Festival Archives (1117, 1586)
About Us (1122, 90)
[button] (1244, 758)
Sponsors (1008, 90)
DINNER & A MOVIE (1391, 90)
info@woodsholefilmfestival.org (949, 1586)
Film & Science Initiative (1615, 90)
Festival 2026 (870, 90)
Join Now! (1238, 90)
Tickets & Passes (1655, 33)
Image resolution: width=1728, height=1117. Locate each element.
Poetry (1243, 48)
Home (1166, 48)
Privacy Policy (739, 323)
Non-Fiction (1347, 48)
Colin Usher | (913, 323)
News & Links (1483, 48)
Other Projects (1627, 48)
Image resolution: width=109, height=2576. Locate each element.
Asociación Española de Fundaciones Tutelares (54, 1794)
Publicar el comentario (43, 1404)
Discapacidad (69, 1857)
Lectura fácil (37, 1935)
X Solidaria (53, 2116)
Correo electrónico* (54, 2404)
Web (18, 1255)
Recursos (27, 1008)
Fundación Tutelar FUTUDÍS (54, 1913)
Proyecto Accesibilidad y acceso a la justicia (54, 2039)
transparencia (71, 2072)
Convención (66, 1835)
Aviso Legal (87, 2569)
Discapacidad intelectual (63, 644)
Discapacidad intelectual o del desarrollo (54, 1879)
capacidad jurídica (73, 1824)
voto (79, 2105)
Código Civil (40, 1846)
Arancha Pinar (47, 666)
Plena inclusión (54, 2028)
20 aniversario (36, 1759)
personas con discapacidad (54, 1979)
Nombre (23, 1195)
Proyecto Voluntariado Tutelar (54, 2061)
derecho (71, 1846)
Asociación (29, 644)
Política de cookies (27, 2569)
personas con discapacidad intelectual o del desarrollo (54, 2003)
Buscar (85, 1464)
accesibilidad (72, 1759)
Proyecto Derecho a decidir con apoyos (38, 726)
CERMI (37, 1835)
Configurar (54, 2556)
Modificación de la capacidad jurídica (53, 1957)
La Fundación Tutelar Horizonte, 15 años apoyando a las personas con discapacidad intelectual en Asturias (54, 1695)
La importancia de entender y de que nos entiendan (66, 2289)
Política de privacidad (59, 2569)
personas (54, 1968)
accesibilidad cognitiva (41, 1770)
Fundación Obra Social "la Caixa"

YOUR INSTRUCTIONS:
Nothing in the entries above should differ when you return them in full.

COMPLETED TASK:
Festival Archives (1117, 1586)
About Us (1122, 90)
[button] (1244, 758)
Sponsors (1008, 90)
DINNER & A MOVIE (1391, 90)
info@woodsholefilmfestival.org (949, 1586)
Film & Science Initiative (1615, 90)
Festival 2026 (870, 90)
Join Now! (1238, 90)
Tickets & Passes (1655, 33)
Image resolution: width=1728, height=1117. Locate each element.
Poetry (1243, 48)
Home (1166, 48)
Privacy Policy (739, 323)
Non-Fiction (1347, 48)
Colin Usher | (913, 323)
News & Links (1483, 48)
Other Projects (1627, 48)
Image resolution: width=109, height=2576. Locate each element.
Asociación Española de Fundaciones Tutelares (54, 1794)
Publicar el comentario (43, 1404)
Discapacidad (69, 1857)
Lectura fácil (37, 1935)
X Solidaria (53, 2116)
Correo electrónico* (54, 2404)
Web (18, 1255)
Recursos (27, 1008)
Fundación Tutelar FUTUDÍS (54, 1913)
Proyecto Accesibilidad y acceso a la justicia (54, 2039)
transparencia (71, 2072)
Convención (66, 1835)
Aviso Legal (87, 2569)
Discapacidad intelectual (63, 644)
Discapacidad intelectual o del desarrollo (54, 1879)
capacidad jurídica (73, 1824)
voto (79, 2105)
Código Civil (40, 1846)
Arancha Pinar (47, 666)
Plena inclusión (54, 2028)
20 aniversario (36, 1759)
personas con discapacidad (54, 1979)
Nombre (23, 1195)
Proyecto Voluntariado Tutelar (54, 2061)
derecho (71, 1846)
Asociación (29, 644)
Política de cookies (27, 2569)
personas con discapacidad intelectual o del desarrollo (54, 2003)
Buscar (85, 1464)
accesibilidad (72, 1759)
Proyecto Derecho a decidir con apoyos (38, 726)
CERMI (37, 1835)
Configurar (54, 2556)
Modificación de la capacidad jurídica (53, 1957)
La Fundación Tutelar Horizonte, 15 años apoyando a las personas con discapacidad intelectual en Asturias (54, 1695)
La importancia de entender y de que nos entiendan (66, 2289)
Política de privacidad (59, 2569)
personas (54, 1968)
accesibilidad cognitiva (41, 1770)
Fundación Obra Social "la Caixa"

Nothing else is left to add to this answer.